SAN JOSE, CA, Sep 30, 2009 - Jen-Hsun Huang, CEO of NVIDIA, kicks off the sold-out GPU Technology Conference by telling to ignore him in the flesh but to focus instead on the 3D image of himself on the big screen. That should be no problem for the ubergeeks in the audience, who judging by the lush graphics clearly prefer fantasy to reality.
We are treated to an overly buxom fairy and a red fire truck that we are told is a zillion polygons.
NVIDIA's fairy, Dawn, introduced a few years ago as a technology preview, never seems to get old.
"A billion dollars later, i get some eye candy," jokes Jen-Hsun.
Ah, a self-deprecating CEO-- much appreciated over some stuffed shirt business type.

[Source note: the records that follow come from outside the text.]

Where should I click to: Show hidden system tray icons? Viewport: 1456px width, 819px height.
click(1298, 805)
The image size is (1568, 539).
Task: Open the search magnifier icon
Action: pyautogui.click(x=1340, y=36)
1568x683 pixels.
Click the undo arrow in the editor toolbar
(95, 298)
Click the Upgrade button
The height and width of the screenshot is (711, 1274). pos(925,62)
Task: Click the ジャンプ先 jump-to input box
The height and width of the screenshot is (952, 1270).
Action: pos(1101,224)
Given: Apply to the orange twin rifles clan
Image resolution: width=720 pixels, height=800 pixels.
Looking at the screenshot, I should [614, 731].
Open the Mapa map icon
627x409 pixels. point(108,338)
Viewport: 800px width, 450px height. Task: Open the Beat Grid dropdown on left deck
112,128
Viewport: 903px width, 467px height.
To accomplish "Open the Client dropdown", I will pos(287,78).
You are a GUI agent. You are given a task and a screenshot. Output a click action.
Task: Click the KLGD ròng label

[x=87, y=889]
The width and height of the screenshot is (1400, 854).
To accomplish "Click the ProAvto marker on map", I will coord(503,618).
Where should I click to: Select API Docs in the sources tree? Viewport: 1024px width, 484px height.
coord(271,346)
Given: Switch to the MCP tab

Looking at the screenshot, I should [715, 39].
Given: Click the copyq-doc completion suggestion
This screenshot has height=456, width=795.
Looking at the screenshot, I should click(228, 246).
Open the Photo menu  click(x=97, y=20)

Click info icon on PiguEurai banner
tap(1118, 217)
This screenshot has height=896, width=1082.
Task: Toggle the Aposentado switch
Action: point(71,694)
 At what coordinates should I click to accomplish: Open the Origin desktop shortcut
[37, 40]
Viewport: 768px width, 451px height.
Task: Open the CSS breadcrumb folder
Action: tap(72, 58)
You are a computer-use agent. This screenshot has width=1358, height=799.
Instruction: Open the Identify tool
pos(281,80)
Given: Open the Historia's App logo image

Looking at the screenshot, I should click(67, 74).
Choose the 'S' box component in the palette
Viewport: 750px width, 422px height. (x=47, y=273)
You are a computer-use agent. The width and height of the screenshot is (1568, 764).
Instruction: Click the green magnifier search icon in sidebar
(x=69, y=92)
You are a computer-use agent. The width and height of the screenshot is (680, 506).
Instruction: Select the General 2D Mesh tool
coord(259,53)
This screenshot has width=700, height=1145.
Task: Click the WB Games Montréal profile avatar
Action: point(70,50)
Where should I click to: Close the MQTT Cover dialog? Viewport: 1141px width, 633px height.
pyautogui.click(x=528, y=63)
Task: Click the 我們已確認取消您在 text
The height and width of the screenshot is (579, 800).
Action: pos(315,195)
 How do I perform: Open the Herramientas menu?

We also get CG images of bodies being flung against and through a wall. "I see so much joy that could be derived from this," says Jen-Hsun. Green water splashes around in an invisible box, drawing oohs and ahs from an audience that must appreciate the underlying mathematics. It doesn't look quite right to me -- the surface appears pockmarked, I think because it is based on thousands of balls -- a lot until you consider real life water is based on trillions of molecules. I realize I'm expecting too much...
It's physics-based, we are told, as if that is going to shut me up.
Lest NVIDIA be dismissed for being frivolous, Jen_Hsun steers our attention to more serious matters. What could be more serious than cancer? David Robinson, CEO of TechniScan explains how NVIDIA's graphic speed has been instrumental in analyzing data from breast cancer scans. "Any cancer can be cured -- if it is detected early enough."